“Interlingua”: One language to rule them all

If you’ve read some of our previous posts, then you already know we are all about evoking apocalyptical scenarios when it comes to the role machines play in postmodern societies and the moral dilemmas posed by our ever growing dependence on technology. That, and making Kubrick film references whenever possible, of course.

Well, we might just cut right to the chase this time, ‘cause HAL 9000 could have just become operational, this time put to the service of our beloved translation industry.

It seems Google has unleashed a deep learning tech on language with Neural Machine Translation that has the ability to “learn” on its own, being able to translate into unknown language pairs by creating a “meta-language” or “interlingua” as part of the process, producing very respectable results.

Neural machine translation (NMT) is an approach to machine translation in which a large neural network is trained by deep learning techniques. It is a radical departure from what we may now call the “classical approach” used by most machine translation engines so far, who usually break down the corpus of the source material into individual pieces as if it were a jigsaw puzzle that can later be reassembled.

NMT models apply deep representation learning. They require only a fraction of the memory needed by traditional statistical machine translation models. Furthermore, unlike conventional translation systems, all parts of the neural translation model are trained jointly, in an end-to-end pattern, to maximize translation performance.

Translating from one language to another is no monkey business, and creating a system that does it automatically is no walk in the park either, partly because there are just so many words, phrases and rules to deal with in the process. Fortunately, neural networks eat big, complicated data sets for breakfast, and they always seem hungry for more.

Google Neural Machine Translation (from here on GNMT) is the latest and by far the most effective tool to successfully leverage machine learning in translation. It looks at sentences as whole syntagms, while keeping “in mind”, so to speak, smaller pieces like words and common phrases.

It’s much like the way we look at an image as a whole while being aware of the individual pieces that put it together (think of pixels),which is by no means coincidental. Neural networks have been trained to identify images and objects in ways that try to replicate human perception, and there’s more than a passing resemblance between identifying the gestalt of an image and that of a sentence.

Interestingly enough, there’s little in there that’s actually specific to language: The system doesn’t know the difference between the future perfect and future continuous, and it doesn’t break up words based on their etymologies. It’s all stats and crazy math extravaganza, but no humanity or soul to it.

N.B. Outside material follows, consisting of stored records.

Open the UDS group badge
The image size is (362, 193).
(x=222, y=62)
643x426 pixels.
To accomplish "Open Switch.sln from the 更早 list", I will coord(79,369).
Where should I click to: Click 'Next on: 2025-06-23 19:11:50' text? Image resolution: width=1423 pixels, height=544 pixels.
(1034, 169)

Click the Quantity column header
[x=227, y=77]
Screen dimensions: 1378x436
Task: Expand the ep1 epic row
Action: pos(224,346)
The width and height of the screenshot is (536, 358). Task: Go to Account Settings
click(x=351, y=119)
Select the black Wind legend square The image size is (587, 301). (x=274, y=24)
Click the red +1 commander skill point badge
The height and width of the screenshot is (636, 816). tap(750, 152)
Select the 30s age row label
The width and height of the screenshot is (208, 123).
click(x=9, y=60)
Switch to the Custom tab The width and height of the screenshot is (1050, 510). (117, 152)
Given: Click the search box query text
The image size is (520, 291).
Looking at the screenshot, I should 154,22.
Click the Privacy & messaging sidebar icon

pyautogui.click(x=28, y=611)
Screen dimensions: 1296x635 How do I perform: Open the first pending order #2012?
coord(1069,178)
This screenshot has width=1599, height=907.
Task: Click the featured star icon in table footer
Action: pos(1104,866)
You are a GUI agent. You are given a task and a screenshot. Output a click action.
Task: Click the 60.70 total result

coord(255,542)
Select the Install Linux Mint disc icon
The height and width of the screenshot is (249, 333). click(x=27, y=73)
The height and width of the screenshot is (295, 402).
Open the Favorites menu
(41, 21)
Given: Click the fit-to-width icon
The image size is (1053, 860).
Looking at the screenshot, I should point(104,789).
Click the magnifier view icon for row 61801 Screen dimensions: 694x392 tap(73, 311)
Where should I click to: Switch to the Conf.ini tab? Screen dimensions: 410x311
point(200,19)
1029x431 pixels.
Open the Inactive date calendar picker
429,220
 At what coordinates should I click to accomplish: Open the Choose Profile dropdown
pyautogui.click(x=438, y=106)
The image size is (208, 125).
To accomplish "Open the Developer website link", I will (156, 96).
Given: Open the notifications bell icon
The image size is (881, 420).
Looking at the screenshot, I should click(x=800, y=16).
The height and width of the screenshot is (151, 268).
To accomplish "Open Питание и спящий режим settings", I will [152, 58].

Reducing translation to a mechanical task is admirable, but in a way it’s also chilling, to say the least.

The resulting system though, is highly accurate, beating phrase-based translation engines and gradually approaching human levels of quality. You know it has to be good when Google just deploys it to its public website in the shape of an app made for a difficult process like translating Chinese into English.

So what are the downsides? When is HAL gonna try to kill us all and eject us into space?

Well, the spooky part is we don’t really know…

One of the downsides of using this vanguard technology is that, as with so many predictive models produced by machine learning, we don’t really know how it works.

“GNMT is like other neural net models — a large set of parameters that go through training, difficult to probe” Google’s Charina Choi said in a recent interview about the subject.

It’s not that they have no idea of what’s going on, it’s not all a bunch of arcane “mumbo jumbo” after all, but the many moving parts of phrase-based translation engines are designed by people, and when a piece goes rogue or becomes outdated, it can be swapped out. Because neural networks essentially design themselves through millions of iterations, if something goes wrong, we can’t reach in and replace a part. Training a new system isn’t trivial, though it can be done quickly (and likely will be done regularly as improvements are conceived).

Google is betting big on machine learning, and this translation tool, now live for web and mobile queries, is perhaps the company’s most public demonstration yet. Neural networks may be complex, mysterious and a little creepy, but it’s hard to argue with their effectiveness.

Still, the puzzle machine translation posses is yet to be solved. GNMT can still make significant errors that a human translator would never make, like dropping words and mistranslating proper names or rare terms, and translating sentences in isolation rather than considering the context of the paragraph or page. There is still a lot of work to be done. However, GNMT represents, without a doubt, a significant milestone on its way to greatness.

We’ll just have to wait and see how that path unravels…